Scope and Content Note
The papers of Daniel Webster Whittle (1840-1901) span the years 1861-1974, with the bulk of the material produced during the period 1861-1865. They consist of biographical sketches, correspondence, court records, maps, military orders, a diary, dinner menu, photograph, poem, and tax list.
Whittle was born in Chicopee Falls, Massachusetts, and moved to Chicago shortly before the outbreak of the Civil War. Raising a company of volunteers at the Chicago Board of Trade, he served as a Union officer in the Seventy-second Illinois Volunteer Regiment, eventually attaining the rank of major. He served with General O. O. Howard and was with William T. Sherman on his March to the Sea. Whittle was wounded at Vicksburg, Mississippi, and was discharged when the war ended before he had fully recovered. After the war he was a business manager for the Elgin Watch Company and in 1874, at the invitation of Dwight Lyman Moody, became a traveling evangelist. Writing under the pseudonym El Nathan, he was also a prolific writer of gospel songs, the best known being Moment by Moment, written in 1893 with his daughter, Mary Whittle Moody.

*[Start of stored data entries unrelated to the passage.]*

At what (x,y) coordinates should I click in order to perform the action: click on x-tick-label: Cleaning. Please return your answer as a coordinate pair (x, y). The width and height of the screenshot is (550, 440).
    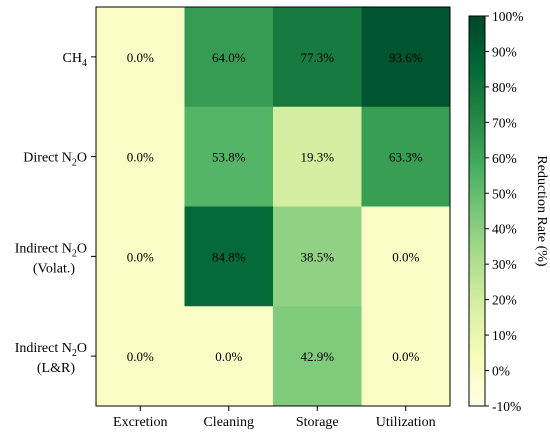
    Looking at the image, I should click on (228, 422).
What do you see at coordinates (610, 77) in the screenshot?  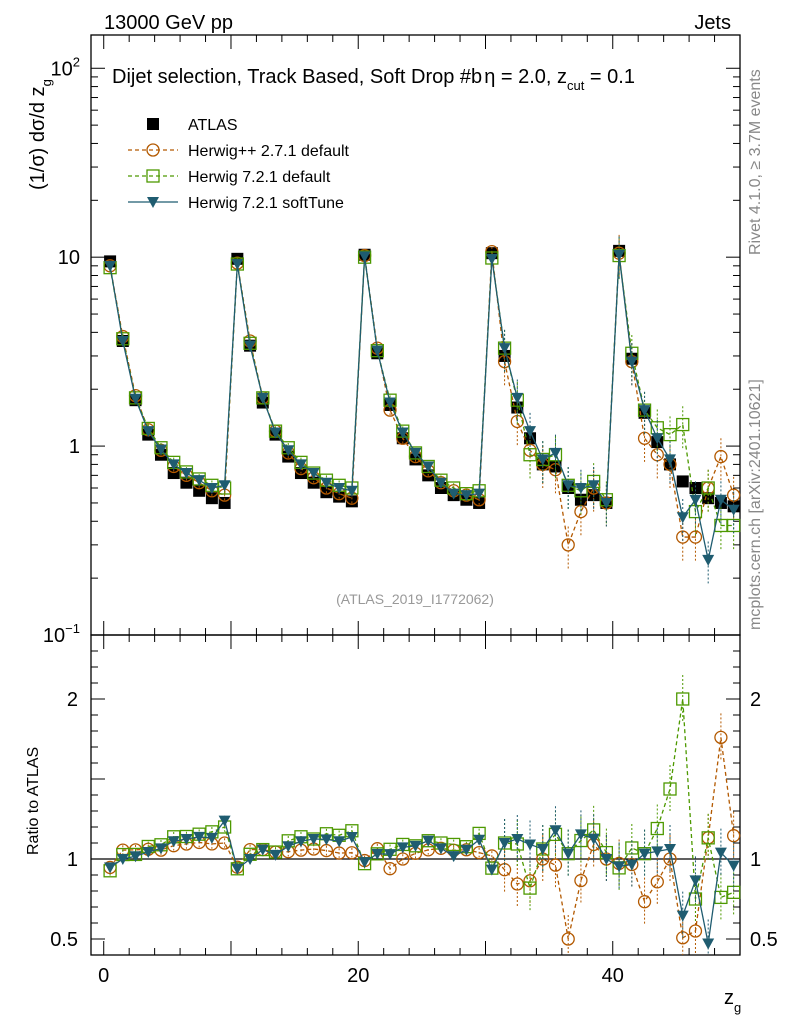 I see `chart-title-cut-val: = 0.1` at bounding box center [610, 77].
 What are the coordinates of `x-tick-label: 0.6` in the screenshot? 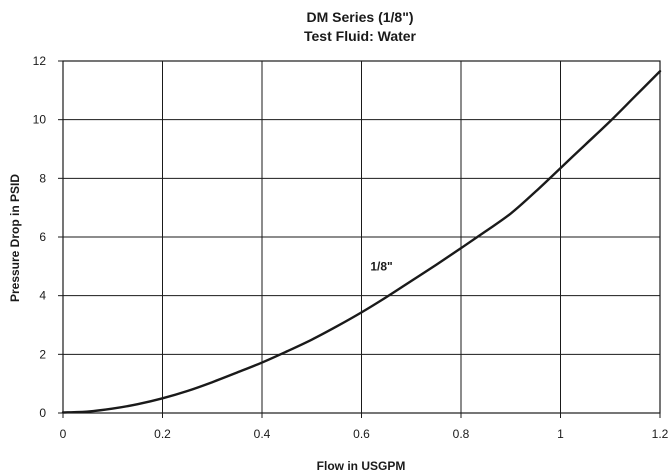 It's located at (362, 434).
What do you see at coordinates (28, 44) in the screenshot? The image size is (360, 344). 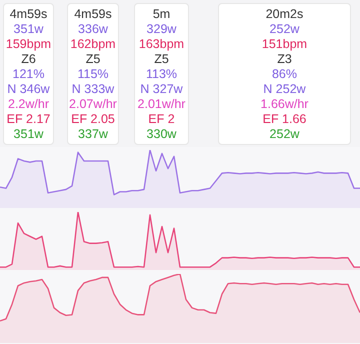 I see `text: 159bpm` at bounding box center [28, 44].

The Whittle Papers deal almost exclusively with Whittle's Civil War military service as an officer assigned to the Headquarters Department of the Army of the Tennessee. They contain official correspondence, field orders, and general orders concerning troop movements, complaints from local citizens about looting by Union soldiers, prisoner exchanges, and routine military matters. Included in some letters are marginalia by William T. Sherman and Ulysses S. Grant. The papers also contain material pertaining to cases heard by Whittle as a military judge advocate and a diary that he kept during the latter months of the war detailing local conditions in western Georgia and eastern Alabama and the transition from military to civilian law.